*WHAT THE TASK REQUIRES*
Line by line, transcribe all of the entries exactly.
*** Opening SUPPLIED DATA ***
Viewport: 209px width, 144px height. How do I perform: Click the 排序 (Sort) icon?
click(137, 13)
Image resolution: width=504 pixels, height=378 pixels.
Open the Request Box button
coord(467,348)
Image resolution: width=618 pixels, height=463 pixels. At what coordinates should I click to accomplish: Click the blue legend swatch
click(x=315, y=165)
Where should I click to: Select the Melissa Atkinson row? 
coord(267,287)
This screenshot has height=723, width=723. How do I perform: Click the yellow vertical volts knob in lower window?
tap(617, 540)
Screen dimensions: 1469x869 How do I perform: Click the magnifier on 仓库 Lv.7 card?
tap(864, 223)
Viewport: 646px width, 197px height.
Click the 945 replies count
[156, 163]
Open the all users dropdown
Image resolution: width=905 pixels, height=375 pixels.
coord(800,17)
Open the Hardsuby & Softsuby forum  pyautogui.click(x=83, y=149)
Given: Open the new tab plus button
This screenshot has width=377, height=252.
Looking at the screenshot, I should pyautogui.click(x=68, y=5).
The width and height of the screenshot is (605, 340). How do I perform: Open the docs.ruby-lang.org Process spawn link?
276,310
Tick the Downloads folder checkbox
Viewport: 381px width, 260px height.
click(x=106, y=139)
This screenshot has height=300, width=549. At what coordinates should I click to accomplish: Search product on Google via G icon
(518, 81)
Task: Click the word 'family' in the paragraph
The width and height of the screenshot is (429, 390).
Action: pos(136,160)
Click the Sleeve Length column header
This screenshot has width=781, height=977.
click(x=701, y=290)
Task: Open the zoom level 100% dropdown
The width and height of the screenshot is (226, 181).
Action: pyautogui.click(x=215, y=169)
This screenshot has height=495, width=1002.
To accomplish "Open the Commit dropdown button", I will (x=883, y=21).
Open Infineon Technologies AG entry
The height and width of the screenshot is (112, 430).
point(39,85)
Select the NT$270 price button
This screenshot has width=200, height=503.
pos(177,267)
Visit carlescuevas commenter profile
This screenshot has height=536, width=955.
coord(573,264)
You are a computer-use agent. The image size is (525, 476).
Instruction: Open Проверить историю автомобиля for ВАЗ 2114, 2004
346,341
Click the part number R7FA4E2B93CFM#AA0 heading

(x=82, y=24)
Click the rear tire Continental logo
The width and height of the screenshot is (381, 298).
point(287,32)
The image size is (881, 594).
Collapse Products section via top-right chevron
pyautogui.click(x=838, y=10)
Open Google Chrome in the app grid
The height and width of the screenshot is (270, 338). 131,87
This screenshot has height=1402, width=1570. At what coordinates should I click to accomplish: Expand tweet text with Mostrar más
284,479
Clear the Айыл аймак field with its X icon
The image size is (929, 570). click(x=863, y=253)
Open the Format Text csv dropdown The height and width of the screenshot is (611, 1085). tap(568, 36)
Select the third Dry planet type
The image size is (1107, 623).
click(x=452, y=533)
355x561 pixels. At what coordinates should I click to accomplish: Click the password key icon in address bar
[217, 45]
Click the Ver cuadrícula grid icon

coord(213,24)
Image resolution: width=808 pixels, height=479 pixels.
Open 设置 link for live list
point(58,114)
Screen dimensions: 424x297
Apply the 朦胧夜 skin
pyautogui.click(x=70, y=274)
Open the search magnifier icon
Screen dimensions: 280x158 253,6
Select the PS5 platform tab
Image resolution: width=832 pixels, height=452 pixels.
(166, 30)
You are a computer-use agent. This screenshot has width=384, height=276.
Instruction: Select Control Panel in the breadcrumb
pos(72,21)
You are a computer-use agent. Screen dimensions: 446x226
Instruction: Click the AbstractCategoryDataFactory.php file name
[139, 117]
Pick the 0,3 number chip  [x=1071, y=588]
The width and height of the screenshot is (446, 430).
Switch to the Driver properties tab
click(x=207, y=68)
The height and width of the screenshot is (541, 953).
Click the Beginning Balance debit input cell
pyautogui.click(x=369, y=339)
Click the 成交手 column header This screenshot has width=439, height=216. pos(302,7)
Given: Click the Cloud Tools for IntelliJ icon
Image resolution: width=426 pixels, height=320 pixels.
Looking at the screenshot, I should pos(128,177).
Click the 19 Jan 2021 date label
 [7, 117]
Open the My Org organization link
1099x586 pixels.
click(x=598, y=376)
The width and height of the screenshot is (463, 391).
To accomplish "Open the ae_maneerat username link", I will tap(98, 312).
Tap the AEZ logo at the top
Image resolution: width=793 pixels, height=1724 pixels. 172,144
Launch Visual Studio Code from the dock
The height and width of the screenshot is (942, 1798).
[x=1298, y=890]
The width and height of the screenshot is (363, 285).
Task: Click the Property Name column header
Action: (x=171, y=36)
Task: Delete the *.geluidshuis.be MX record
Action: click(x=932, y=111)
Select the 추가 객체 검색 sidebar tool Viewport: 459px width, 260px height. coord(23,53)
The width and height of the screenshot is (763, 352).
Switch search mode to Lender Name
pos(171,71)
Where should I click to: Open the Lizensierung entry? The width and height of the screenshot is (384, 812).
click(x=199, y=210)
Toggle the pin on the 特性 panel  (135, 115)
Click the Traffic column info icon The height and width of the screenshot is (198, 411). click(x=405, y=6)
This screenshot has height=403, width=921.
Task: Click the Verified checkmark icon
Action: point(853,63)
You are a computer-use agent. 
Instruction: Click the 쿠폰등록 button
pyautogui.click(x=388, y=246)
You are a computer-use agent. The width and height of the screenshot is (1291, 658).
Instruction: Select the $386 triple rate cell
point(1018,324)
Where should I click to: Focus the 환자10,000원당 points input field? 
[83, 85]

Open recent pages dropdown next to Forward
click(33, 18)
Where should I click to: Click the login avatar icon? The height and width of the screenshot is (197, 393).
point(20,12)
*** Closing SUPPLIED DATA ***
*TASK ANSWER*
Viewport: 209px width, 144px height. How do I perform: Click the 排序 (Sort) icon?
click(137, 13)
Image resolution: width=504 pixels, height=378 pixels.
Open the Request Box button
coord(467,348)
Image resolution: width=618 pixels, height=463 pixels. At what coordinates should I click to accomplish: Click the blue legend swatch
click(x=315, y=165)
Where should I click to: Select the Melissa Atkinson row? 
coord(267,287)
This screenshot has height=723, width=723. How do I perform: Click the yellow vertical volts knob in lower window?
tap(617, 540)
Screen dimensions: 1469x869 How do I perform: Click the magnifier on 仓库 Lv.7 card?
tap(864, 223)
Viewport: 646px width, 197px height.
Click the 945 replies count
[156, 163]
Open the all users dropdown
Image resolution: width=905 pixels, height=375 pixels.
coord(800,17)
Open the Hardsuby & Softsuby forum  pyautogui.click(x=83, y=149)
Given: Open the new tab plus button
This screenshot has width=377, height=252.
Looking at the screenshot, I should pyautogui.click(x=68, y=5).
The width and height of the screenshot is (605, 340). How do I perform: Open the docs.ruby-lang.org Process spawn link?
276,310
Tick the Downloads folder checkbox
Viewport: 381px width, 260px height.
click(x=106, y=139)
This screenshot has height=300, width=549. At what coordinates should I click to accomplish: Search product on Google via G icon
(518, 81)
Task: Click the word 'family' in the paragraph
The width and height of the screenshot is (429, 390).
Action: pos(136,160)
Click the Sleeve Length column header
This screenshot has width=781, height=977.
click(x=701, y=290)
Task: Open the zoom level 100% dropdown
The width and height of the screenshot is (226, 181).
Action: pyautogui.click(x=215, y=169)
This screenshot has height=495, width=1002.
To accomplish "Open the Commit dropdown button", I will (x=883, y=21).
Open Infineon Technologies AG entry
The height and width of the screenshot is (112, 430).
point(39,85)
Select the NT$270 price button
This screenshot has width=200, height=503.
pos(177,267)
Visit carlescuevas commenter profile
This screenshot has height=536, width=955.
coord(573,264)
You are a computer-use agent. The image size is (525, 476).
Instruction: Open Проверить историю автомобиля for ВАЗ 2114, 2004
346,341
Click the part number R7FA4E2B93CFM#AA0 heading

(x=82, y=24)
Click the rear tire Continental logo
The width and height of the screenshot is (381, 298).
point(287,32)
The image size is (881, 594).
Collapse Products section via top-right chevron
pyautogui.click(x=838, y=10)
Open Google Chrome in the app grid
The height and width of the screenshot is (270, 338). 131,87
This screenshot has height=1402, width=1570. At what coordinates should I click to accomplish: Expand tweet text with Mostrar más
284,479
Clear the Айыл аймак field with its X icon
The image size is (929, 570). click(x=863, y=253)
Open the Format Text csv dropdown The height and width of the screenshot is (611, 1085). tap(568, 36)
Select the third Dry planet type
The image size is (1107, 623).
click(x=452, y=533)
355x561 pixels. At what coordinates should I click to accomplish: Click the password key icon in address bar
[217, 45]
Click the Ver cuadrícula grid icon

coord(213,24)
Image resolution: width=808 pixels, height=479 pixels.
Open 设置 link for live list
point(58,114)
Screen dimensions: 424x297
Apply the 朦胧夜 skin
pyautogui.click(x=70, y=274)
Open the search magnifier icon
Screen dimensions: 280x158 253,6
Select the PS5 platform tab
Image resolution: width=832 pixels, height=452 pixels.
(166, 30)
You are a computer-use agent. This screenshot has width=384, height=276.
Instruction: Select Control Panel in the breadcrumb
pos(72,21)
You are a computer-use agent. Screen dimensions: 446x226
Instruction: Click the AbstractCategoryDataFactory.php file name
[139, 117]
Pick the 0,3 number chip  [x=1071, y=588]
The width and height of the screenshot is (446, 430).
Switch to the Driver properties tab
click(x=207, y=68)
The height and width of the screenshot is (541, 953).
Click the Beginning Balance debit input cell
pyautogui.click(x=369, y=339)
Click the 成交手 column header This screenshot has width=439, height=216. pos(302,7)
Given: Click the Cloud Tools for IntelliJ icon
Image resolution: width=426 pixels, height=320 pixels.
Looking at the screenshot, I should pos(128,177).
Click the 19 Jan 2021 date label
 [7, 117]
Open the My Org organization link
1099x586 pixels.
click(x=598, y=376)
The width and height of the screenshot is (463, 391).
To accomplish "Open the ae_maneerat username link", I will tap(98, 312).
Tap the AEZ logo at the top
Image resolution: width=793 pixels, height=1724 pixels. 172,144
Launch Visual Studio Code from the dock
The height and width of the screenshot is (942, 1798).
[x=1298, y=890]
The width and height of the screenshot is (363, 285).
Task: Click the Property Name column header
Action: (x=171, y=36)
Task: Delete the *.geluidshuis.be MX record
Action: click(x=932, y=111)
Select the 추가 객체 검색 sidebar tool Viewport: 459px width, 260px height. coord(23,53)
The width and height of the screenshot is (763, 352).
Switch search mode to Lender Name
pos(171,71)
Where should I click to: Open the Lizensierung entry? The width and height of the screenshot is (384, 812).
click(x=199, y=210)
Toggle the pin on the 特性 panel  (135, 115)
Click the Traffic column info icon The height and width of the screenshot is (198, 411). click(x=405, y=6)
This screenshot has height=403, width=921.
Task: Click the Verified checkmark icon
Action: point(853,63)
You are a computer-use agent. 
Instruction: Click the 쿠폰등록 button
pyautogui.click(x=388, y=246)
You are a computer-use agent. The width and height of the screenshot is (1291, 658).
Instruction: Select the $386 triple rate cell
point(1018,324)
Where should I click to: Focus the 환자10,000원당 points input field? 
[83, 85]

Open recent pages dropdown next to Forward
click(33, 18)
Where should I click to: Click the login avatar icon? The height and width of the screenshot is (197, 393).
point(20,12)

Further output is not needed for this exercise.